◆ **Task objective**
Copy out every one of the following rows word for word, leaving nothing out and changing nothing.

++++++++++

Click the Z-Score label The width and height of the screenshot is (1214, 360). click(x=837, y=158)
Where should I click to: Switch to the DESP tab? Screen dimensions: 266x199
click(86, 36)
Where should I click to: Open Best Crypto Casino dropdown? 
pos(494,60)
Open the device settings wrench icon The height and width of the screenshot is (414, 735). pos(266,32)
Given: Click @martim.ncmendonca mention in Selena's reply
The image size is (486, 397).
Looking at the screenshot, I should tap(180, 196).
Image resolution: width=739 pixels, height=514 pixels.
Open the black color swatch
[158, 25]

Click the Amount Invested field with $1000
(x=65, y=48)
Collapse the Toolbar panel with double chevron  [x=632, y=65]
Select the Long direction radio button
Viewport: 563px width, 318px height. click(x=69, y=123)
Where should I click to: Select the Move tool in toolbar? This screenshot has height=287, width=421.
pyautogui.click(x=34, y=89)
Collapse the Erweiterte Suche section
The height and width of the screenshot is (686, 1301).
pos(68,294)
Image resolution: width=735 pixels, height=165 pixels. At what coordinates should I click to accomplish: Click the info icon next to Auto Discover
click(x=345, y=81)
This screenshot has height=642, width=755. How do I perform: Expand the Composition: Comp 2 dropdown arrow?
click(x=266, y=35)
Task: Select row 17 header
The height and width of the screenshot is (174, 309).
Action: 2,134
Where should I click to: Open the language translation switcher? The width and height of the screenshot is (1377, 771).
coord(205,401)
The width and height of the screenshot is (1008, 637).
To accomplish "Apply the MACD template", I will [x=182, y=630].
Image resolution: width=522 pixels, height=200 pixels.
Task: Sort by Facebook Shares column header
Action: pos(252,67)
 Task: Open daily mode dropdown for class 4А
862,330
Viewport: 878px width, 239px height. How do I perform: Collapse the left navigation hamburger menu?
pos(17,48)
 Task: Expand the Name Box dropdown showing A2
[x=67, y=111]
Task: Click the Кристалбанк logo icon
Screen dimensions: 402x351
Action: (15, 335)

++++++++++

◆ **Output**
Click the Z-Score label The width and height of the screenshot is (1214, 360). click(x=837, y=158)
Where should I click to: Switch to the DESP tab? Screen dimensions: 266x199
click(86, 36)
Where should I click to: Open Best Crypto Casino dropdown? 
pos(494,60)
Open the device settings wrench icon The height and width of the screenshot is (414, 735). pos(266,32)
Given: Click @martim.ncmendonca mention in Selena's reply
The image size is (486, 397).
Looking at the screenshot, I should tap(180, 196).
Image resolution: width=739 pixels, height=514 pixels.
Open the black color swatch
[158, 25]

Click the Amount Invested field with $1000
(x=65, y=48)
Collapse the Toolbar panel with double chevron  [x=632, y=65]
Select the Long direction radio button
Viewport: 563px width, 318px height. click(x=69, y=123)
Where should I click to: Select the Move tool in toolbar? This screenshot has height=287, width=421.
pyautogui.click(x=34, y=89)
Collapse the Erweiterte Suche section
The height and width of the screenshot is (686, 1301).
pos(68,294)
Image resolution: width=735 pixels, height=165 pixels. At what coordinates should I click to accomplish: Click the info icon next to Auto Discover
click(x=345, y=81)
This screenshot has height=642, width=755. How do I perform: Expand the Composition: Comp 2 dropdown arrow?
click(x=266, y=35)
Task: Select row 17 header
The height and width of the screenshot is (174, 309).
Action: 2,134
Where should I click to: Open the language translation switcher? The width and height of the screenshot is (1377, 771).
coord(205,401)
The width and height of the screenshot is (1008, 637).
To accomplish "Apply the MACD template", I will [x=182, y=630].
Image resolution: width=522 pixels, height=200 pixels.
Task: Sort by Facebook Shares column header
Action: pos(252,67)
 Task: Open daily mode dropdown for class 4А
862,330
Viewport: 878px width, 239px height. How do I perform: Collapse the left navigation hamburger menu?
pos(17,48)
 Task: Expand the Name Box dropdown showing A2
[x=67, y=111]
Task: Click the Кристалбанк logo icon
Screen dimensions: 402x351
Action: (15, 335)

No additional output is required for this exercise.